§ **Activity**
Could you reproduce, word for word, the part of the text on Senator Thune's hospital visit from "I have also worked" to "sacrifice and service."?

§ **Excerpted text**
######

Senator John Thune visited Sean at WRAMC one afternoon. He took time to sit with him and discuss his medical issues, the battle we waged to receive proper care, and his treatment program at WRAMC’s DHCC.
An aide appointed to escort Senator Thune around WRAMC told Sean how impressed he was that Senator Thune walked around freely, shaking hands and talking to soldiers without waiting for the escort to make formal introductions. He said Senator Thune took a genuine interest in each person he spoke with, unlike previous Senators and Representatives he had been assigned to escort.
The following was published after Sean’s visit with Senator Thune.
A Salute to the Bravest
Senator Thune’s Weekly Column
February 15, 2007
As Americans across the country pay tribute to some of our bravest citizens during National Salute to Hospitalized Veterans Week, I hope we can each renew our commitment to honoring our veterans and troops serving on the front lines today and every day of the year.
It is easy to take common freedoms we enjoy every day for granted–worshipping at church, learning at school, traveling on family vacations–but if we take a moment to consider the great sacrifices that have been made over the years to cement those daily freedoms, they take on much more meaning.
During National Salute to Hospitalized Veterans Week, I had the opportunity to visit with wounded soldiers at Walter Reed Army Hospital. Every time I have the chance to meet with these brave young men and women, I am moved by their hardships, humbled by their courage, and inspired by their level of commitment to this country and to freedom.
On this particular visit, I met with Sgt. Sean Johnson from Aberdeen. Sgt. Johnson is a member of the 452nd Ordnance Company. He is a young man each of us in South Dakota can be extremely proud of and grateful for his brave service.
I also met with soldiers from all over the country. Many of them have lost limbs and endured tragic injuries. What amazes me is that even after having been shaken by violence, terror, and trials, their resolve is unwavering. Many of them told me if they could physically go back to the front lines, they would. This kind of commitment and resolve is what makes America the greatest country in the world.
Today, more than 77,000 veterans call South Dakota home. In fact, South Dakota ranks 10th in the nation for our state veteran population.
In Congress, I have been committed to helping rural veterans like those in South Dakota, primarily by improving their access to quality health care. With the help of my colleague, Senator Ken Salazar (D-CO), we were able to establish a first-ever Office of Rural Health within the Department of Veterans Affairs (VA).
I have also worked to pass legislation to improve the likelihood that a new VA Community-Based Outpatient Clinic could be located with the current Indian Health Service facility in Wagner. Aside from the VA clinic planned for Wagner, a new clinic may also soon be established in Watertown. I will continue to work with the VA to establish these new clinics as quickly as possible, because they will enhance health care services for veterans living in or near these communities.
I have also recently introduced legislation to automatically increase the annual cost of living adjustments (COLA) for veterans’ disability compensation.
I will continue to work in Congress to implement policies and improvements so South Dakota veterans are receiving the best in care and benefits. This is the very least we can provide them after years of sacrifice and service.
In South Dakota, many of you will be reaching out to local veterans during National Salute to Hospitalized Veterans week, through volunteering, visiting, and sending get-well cards. The Sioux Falls VA Medical Center has plannned a series of events to pay special tribute to the veterans it cares for.
I encourage all South Dakotans to explore ways to show local veterans our appreciation year-round.

######

§ **Data for analysis**
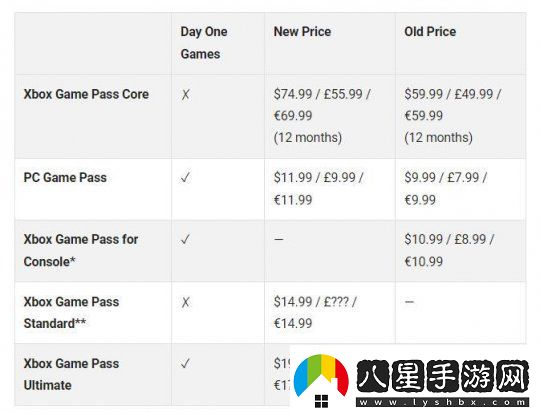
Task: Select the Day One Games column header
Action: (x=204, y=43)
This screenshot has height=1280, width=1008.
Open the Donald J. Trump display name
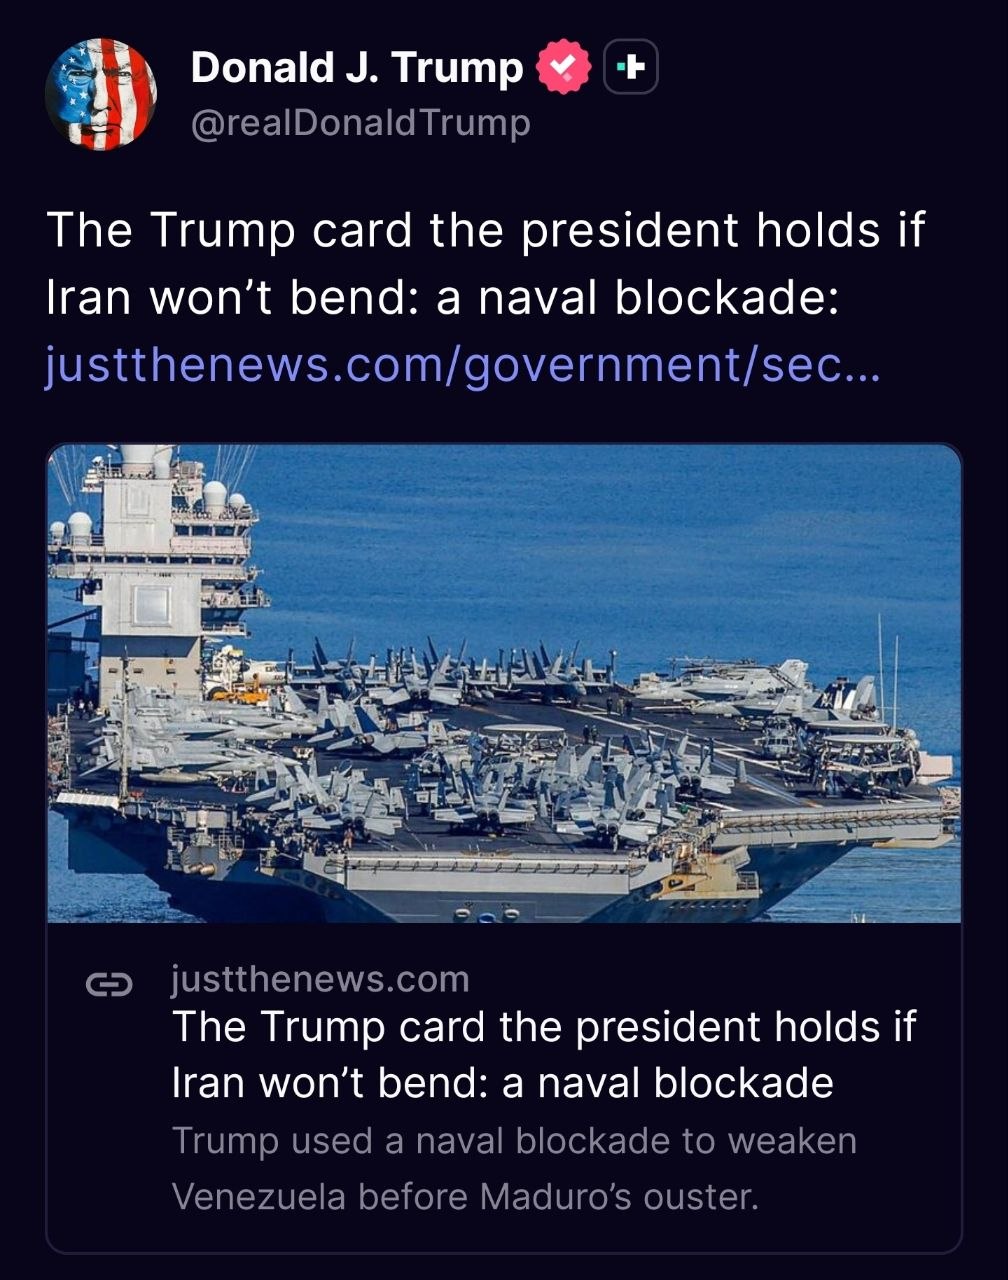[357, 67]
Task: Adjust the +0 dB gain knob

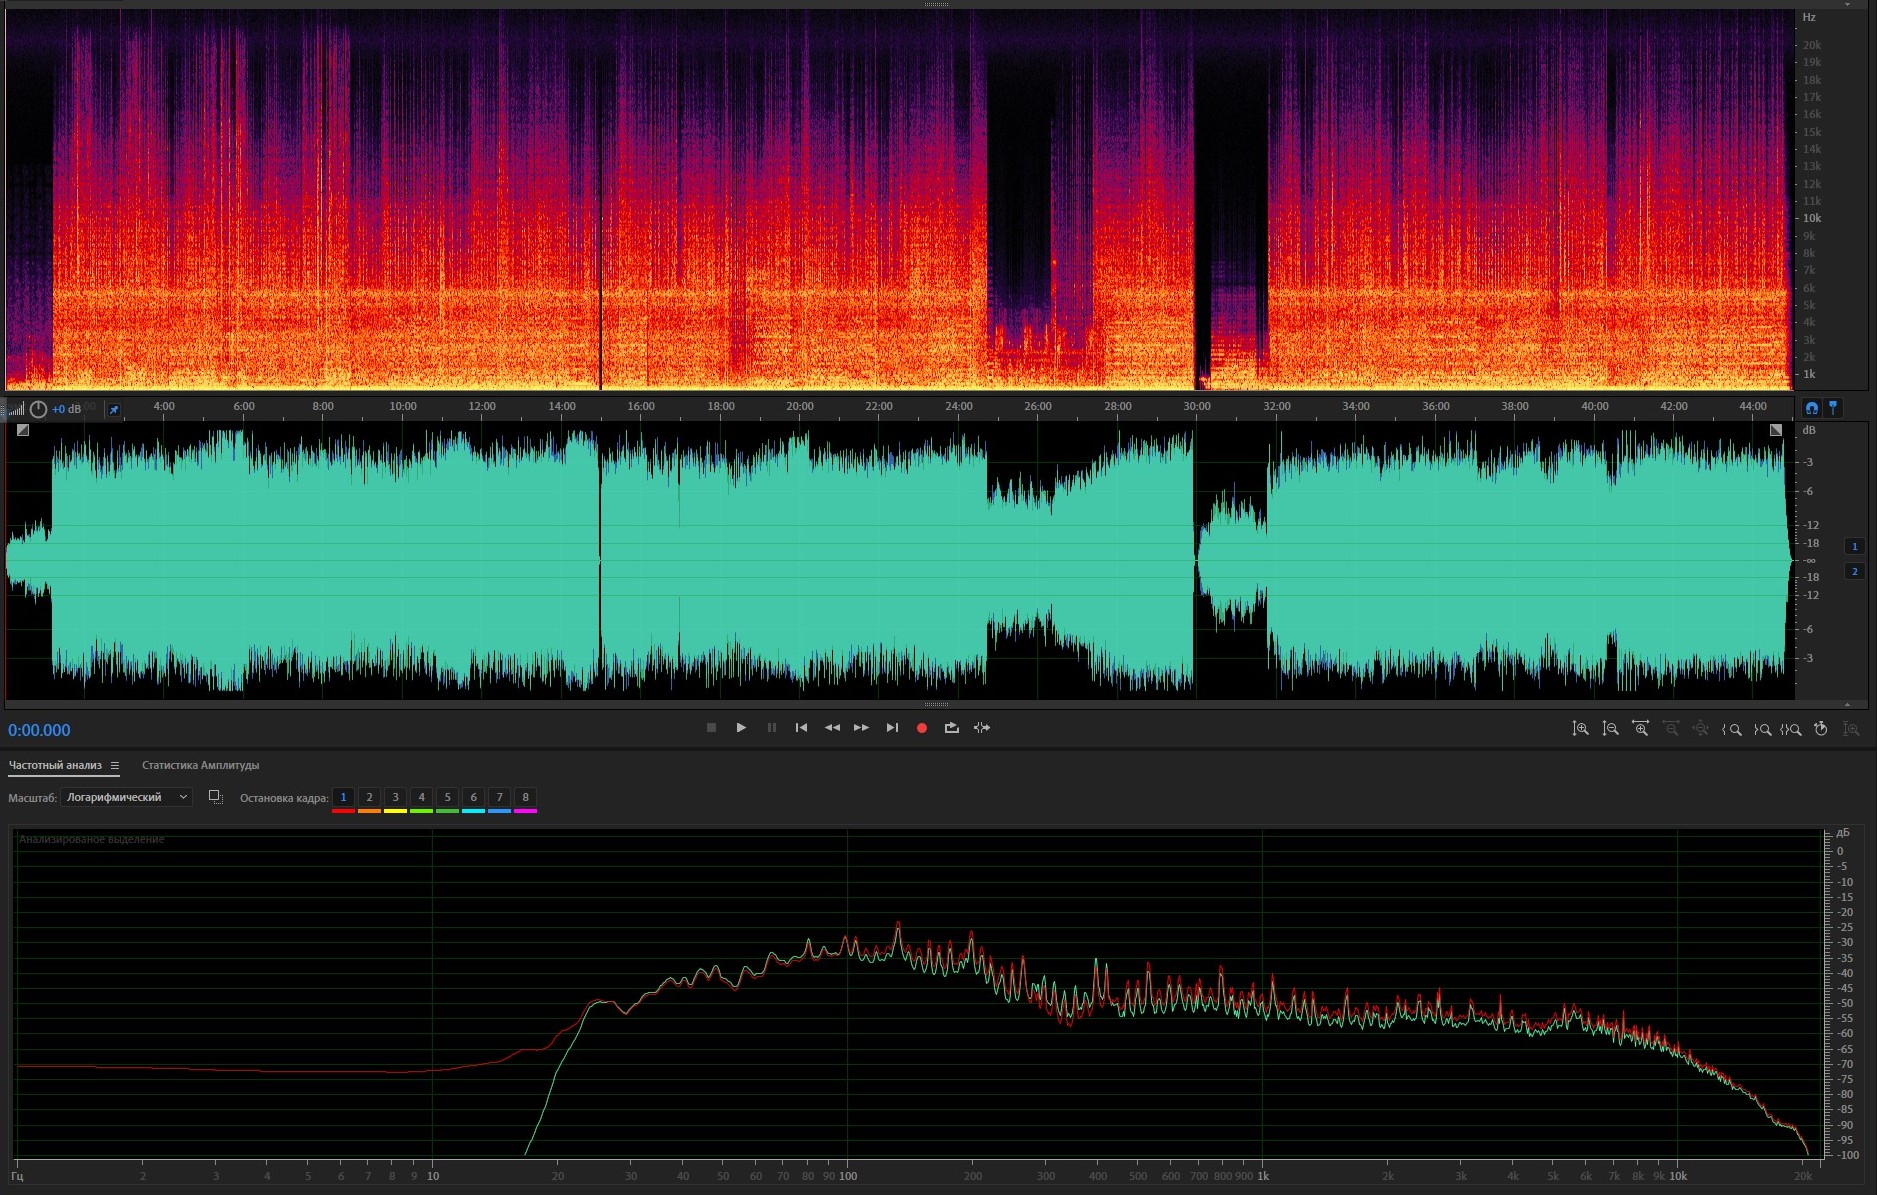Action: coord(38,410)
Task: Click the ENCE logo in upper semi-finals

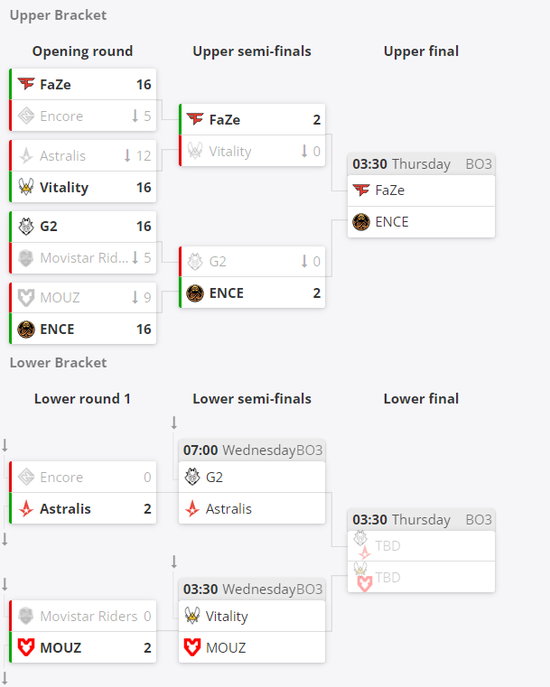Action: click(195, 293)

######

§ **Task output**
I have also worked to pass legislation to improve the likelihood that a new VA Community-Based Outpatient Clinic could be located with the current Indian Health Service facility in Wagner. Aside from the VA clinic planned for Wagner, a new clinic may also soon be established in Watertown. I will continue to work with the VA to establish these new clinics as quickly as possible, because they will enhance health care services for veterans living in or near these communities.
I have also recently introduced legislation to automatically increase the annual cost of living adjustments (COLA) for veterans’ disability compensation.
I will continue to work in Congress to implement policies and improvements so South Dakota veterans are receiving the best in care and benefits. This is the very least we can provide them after years of sacrifice and service.